Some background is necessary here. Down syndrome is only one of the conditions for which we can test, but it is perhaps the condition around which contemporary opinion is most divided. It’s not a fatal condition (unlike Tay-Sachs, for example), but most people would characterize the disability as significant, though widely varied. With community and educational supports, people with Down syndrome live happy, inclusive, meaningful lives, and there’s data showing that having a sibling or child with Down syndrome strengthens overall familial bonds. At the same time, screening technologies are becoming more accurate and can be used earlier in a pregnancy.

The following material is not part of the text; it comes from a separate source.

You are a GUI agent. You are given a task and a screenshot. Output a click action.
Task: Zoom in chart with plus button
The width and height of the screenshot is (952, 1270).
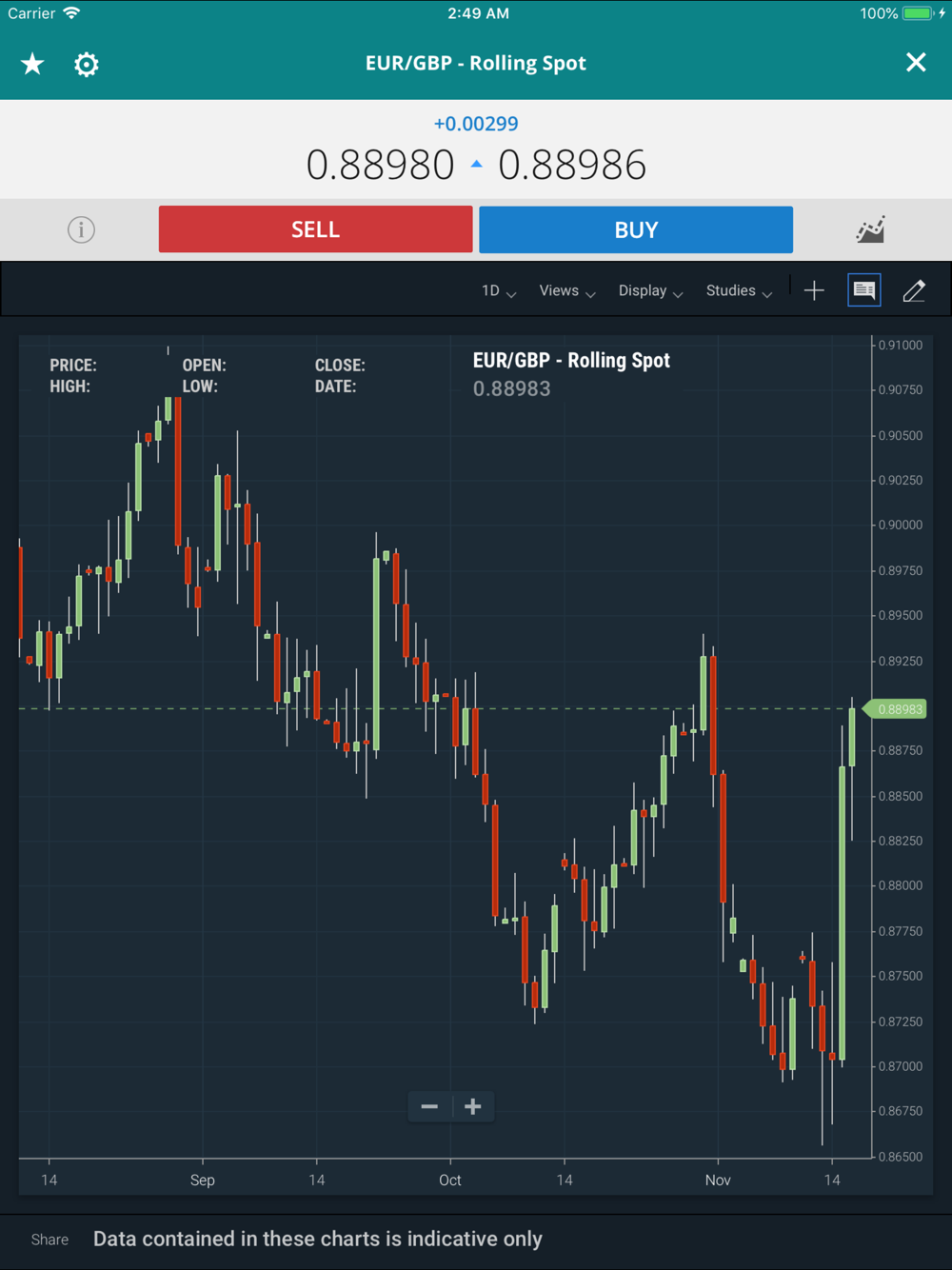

Enter the anti-choice activists and their politics of division and destruction. They can exploit people with Down syndrome (often stereotyped as angelic) to push back reproductive rights. Republicans in North Dakota, Indiana, Louisiana, and now Ohio have successfully shepherded bills banning abortions if the pregnant individual is seeking to terminate due to a prenatal diagnosis. And more of these prohibitions are coming. According to a database of anti-choice laws maintained by the nonprofit publication Rewire, multiple other states are bringing forward bills intended to ban abortion following a prenatal diagnosis of either any genetic anomaly or, as in Ohio, just Down syndrome. Imani Gandy, senior legal analyst for Rewire, told me that anti-choice activists are trying to take “social-justice frameworks and rubrics and then shove their anti-choice framework into that.” She said there’s a similar history of citing feminism as a reason to ban abortion. Now it’s disability rights, which, she said, is not a priority for the bills’ proponents: “Once the child is born, and someone is taking care of a kid with Down syndrome, where are the conservatives? Nowhere to be found.”